Knowledge is your friend in the digital camera marketplace. The multitude of features and options that are available can quickly overwhelm even street-savvy business owners, so you'll need to arm yourself with information about what to look for as you enter the market.
Types of Digital Cameras
There's more than one type of digital camera to consider as you begin your search. Digital SLR cameras are very similar to traditional SLR products in the sense that you will have access to interchangeable lenses, manual zoom and advanced aperture/shutter settings. Although these cameras are less portable and more expensive, they can offer more flexibility for photographers.
Point-and-click (or compact) digital cameras are the ones that most people turn to for their personal photographs. They are small, light and very easy to use. Compacts are a good digital business camera option for companies with inexperienced or highly mobile photographers, and in companies where the camera will be used by multiple employees.
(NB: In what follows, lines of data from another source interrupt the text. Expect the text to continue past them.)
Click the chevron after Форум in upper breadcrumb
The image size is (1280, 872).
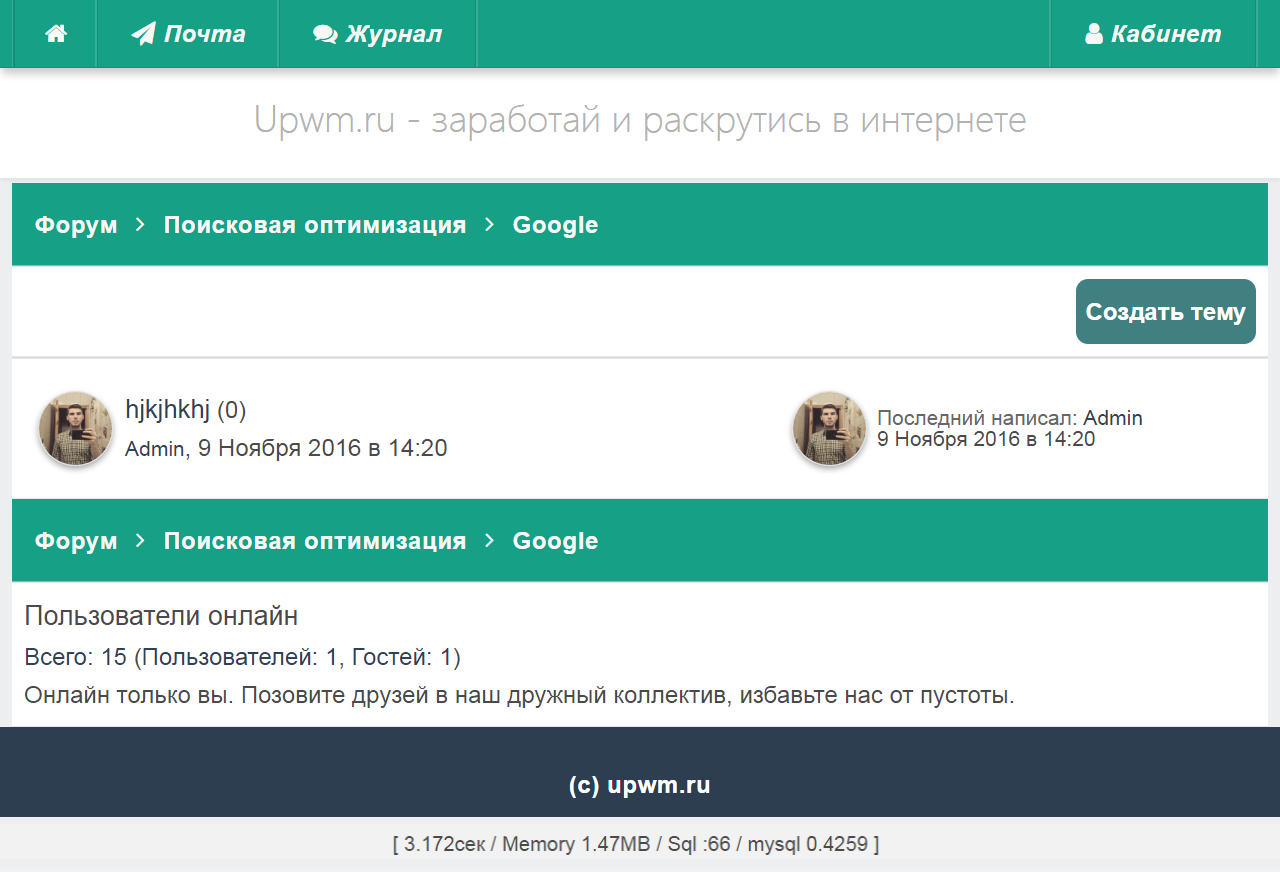[x=141, y=225]
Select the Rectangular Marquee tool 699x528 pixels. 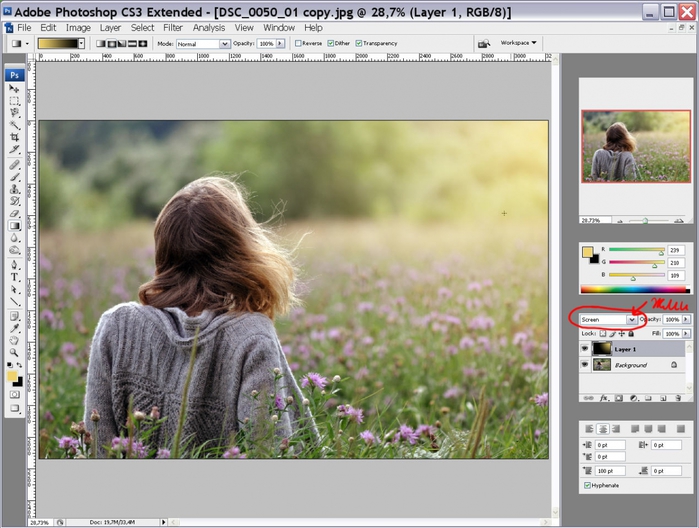pos(15,101)
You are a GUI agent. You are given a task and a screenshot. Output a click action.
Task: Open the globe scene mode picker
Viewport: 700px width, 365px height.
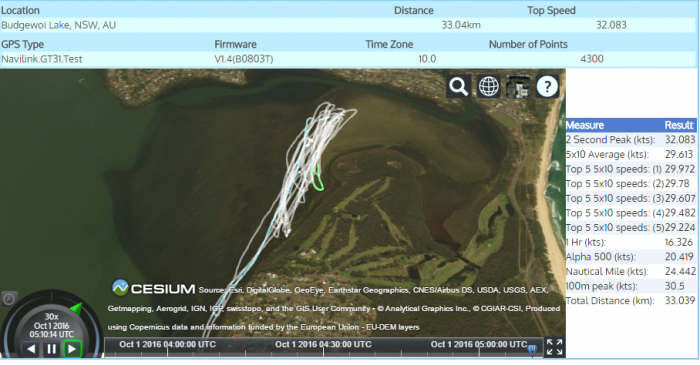pyautogui.click(x=488, y=86)
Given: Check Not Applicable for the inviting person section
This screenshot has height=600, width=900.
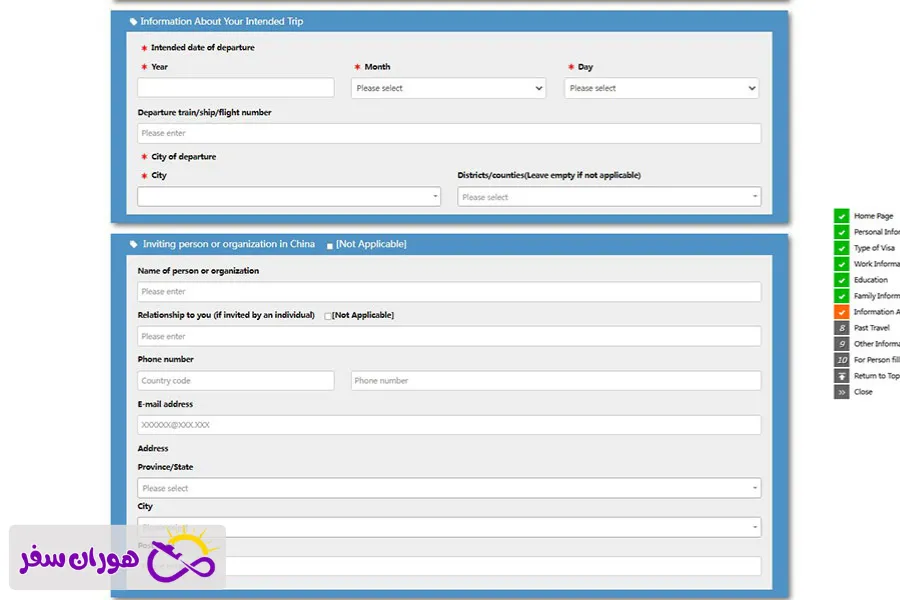Looking at the screenshot, I should pyautogui.click(x=330, y=245).
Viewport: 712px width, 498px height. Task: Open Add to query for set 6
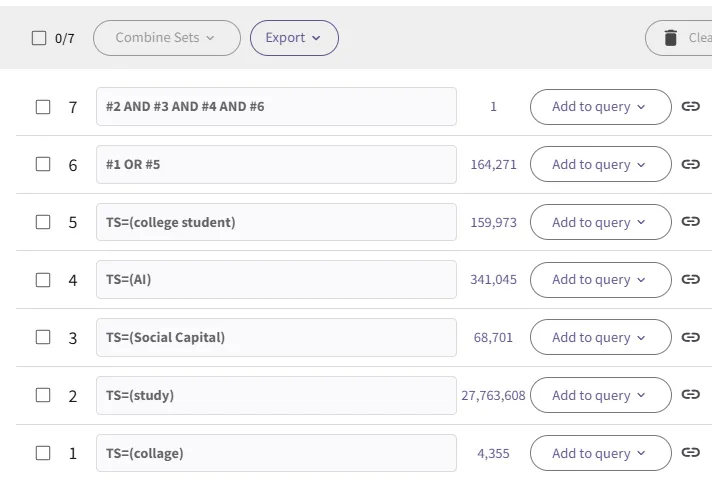click(600, 164)
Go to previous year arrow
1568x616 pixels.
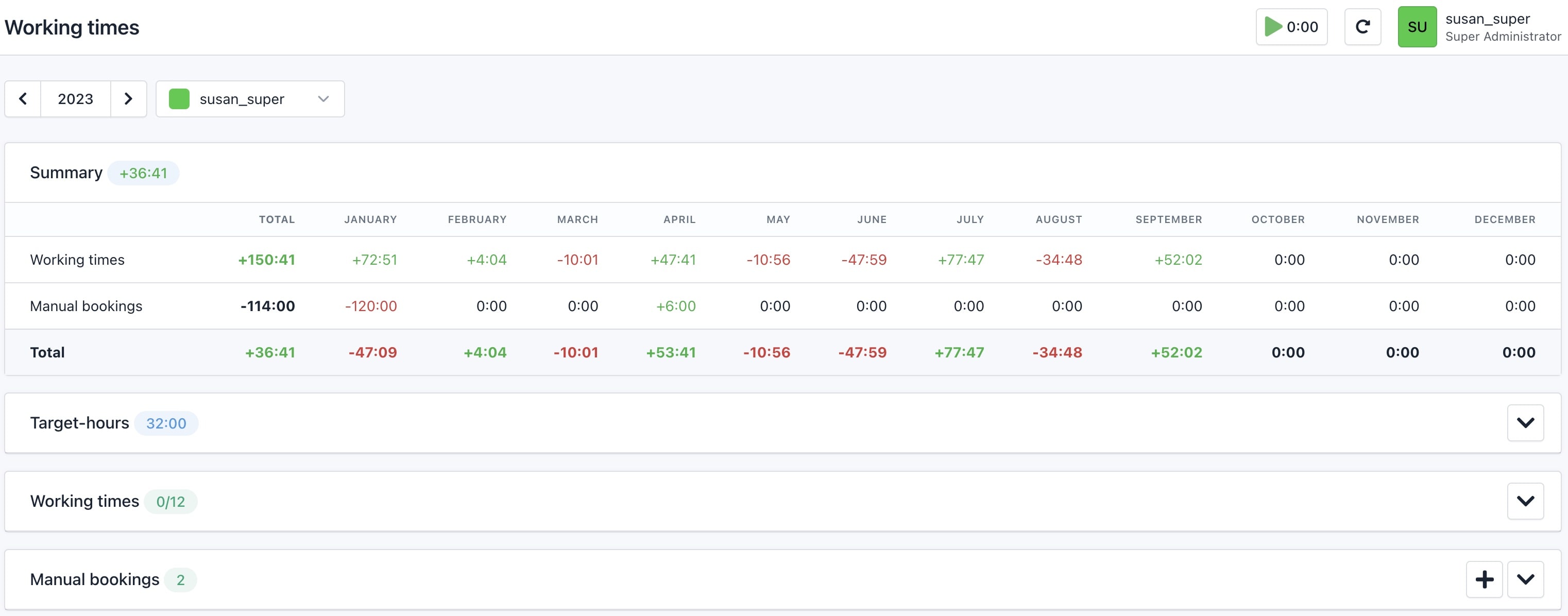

You also need to consider the quality of images you expect your camera to create. If you plan on using your digital camera primarily to add photos to your website, a lower quality image will do just fine. However, if you plan on using the camera to create pictures for print materials, you'll need to go with equipment that's capable of producing a higher quality image. Ask the sales associate about the pixel count and photosensor capabilities of their digital cameras -- both will affect image quality.
Storage & Other Concerns
When you buy a digital business camera, the equipment itself is only part of the purchase. Other considerations include how you will power the camera and store photos. Compact flash and SD cards are common storage devices, and many cameras come with the option of purchasing additional, rechargeable batteries.